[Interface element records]
++++++++++++++++++++

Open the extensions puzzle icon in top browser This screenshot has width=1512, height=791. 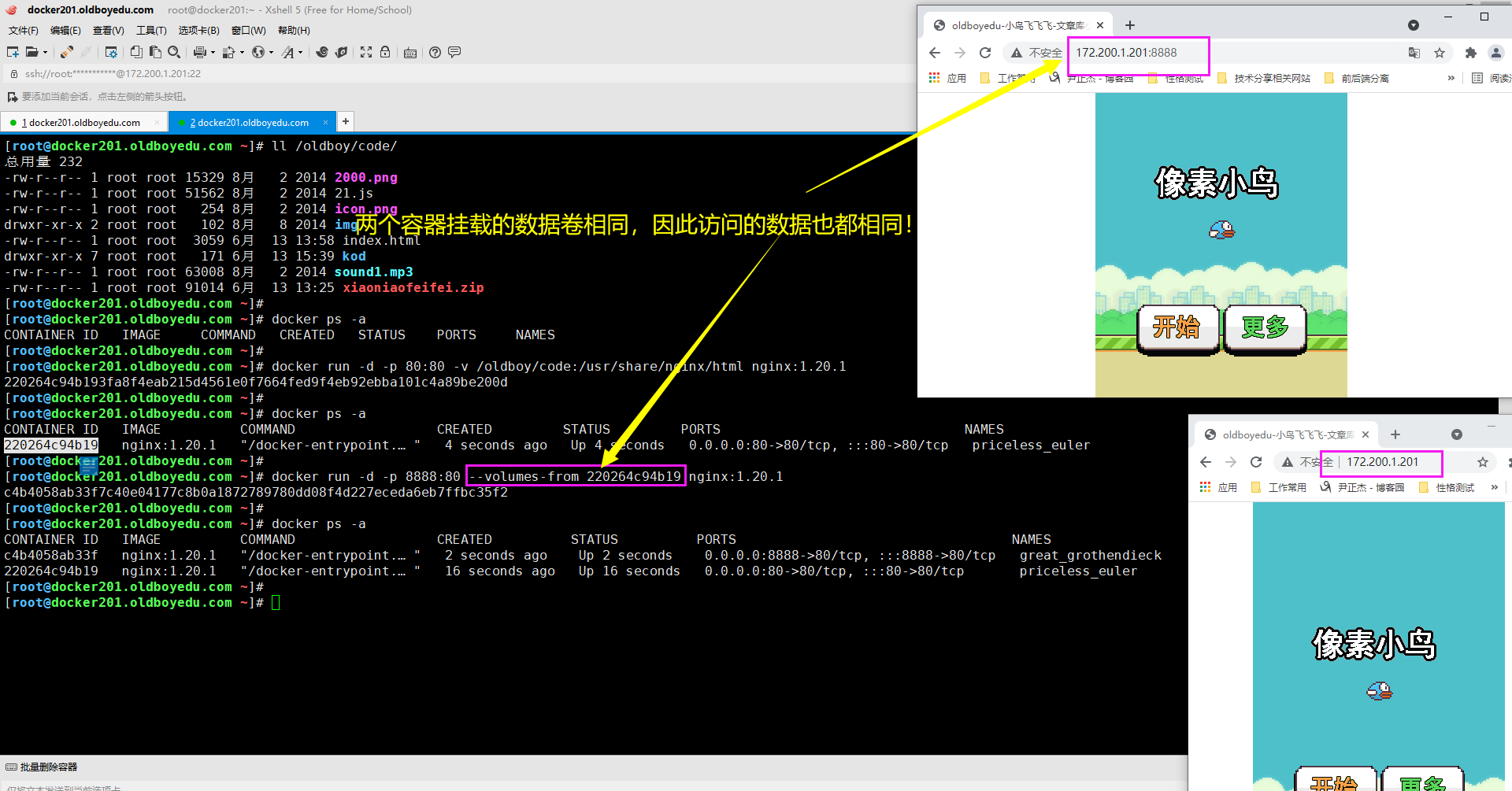click(x=1470, y=53)
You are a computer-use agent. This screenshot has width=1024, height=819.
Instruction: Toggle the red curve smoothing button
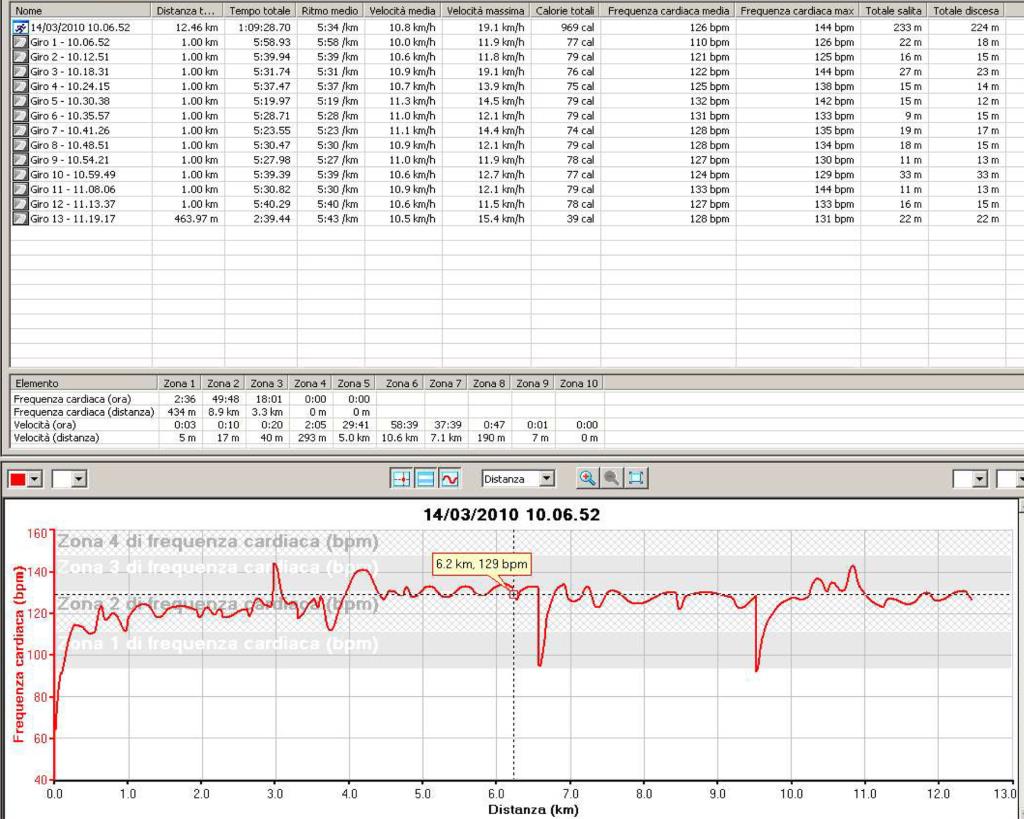[449, 479]
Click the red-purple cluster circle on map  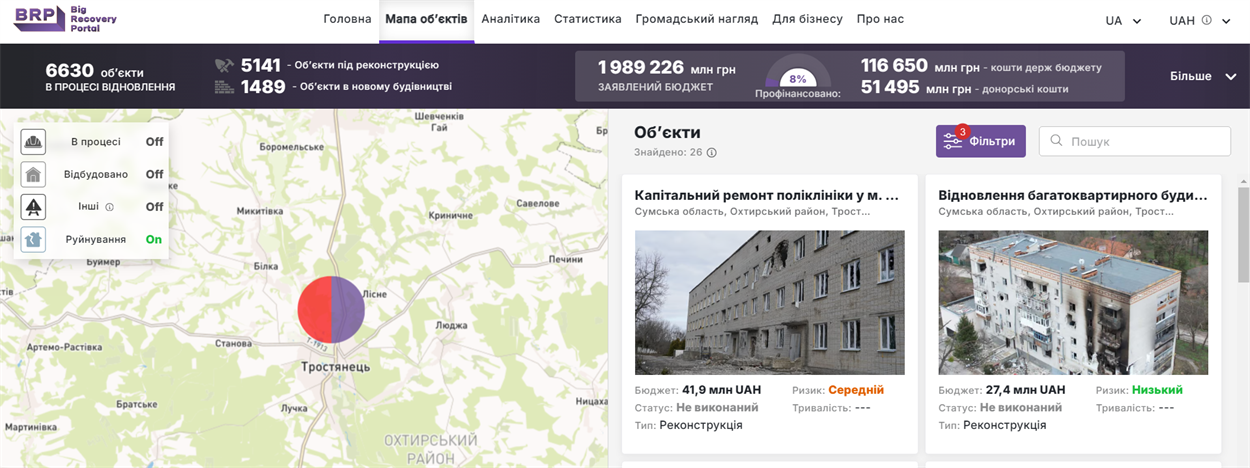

++++++++++++++++++++

→ Task instructions:
Put the lines from the one containing "You are a computer-use" through the last line, inclusive, into a JSON list of strings, one string per line, skipping blank lines. Leave the pictures out.

→ The result:
[
  "You are a computer-use agent. This screenshot has width=1024, height=819.",
  "Instruction: Toggle the red curve smoothing button",
  "[449, 479]",
  "Click the red-purple cluster circle on map  "
]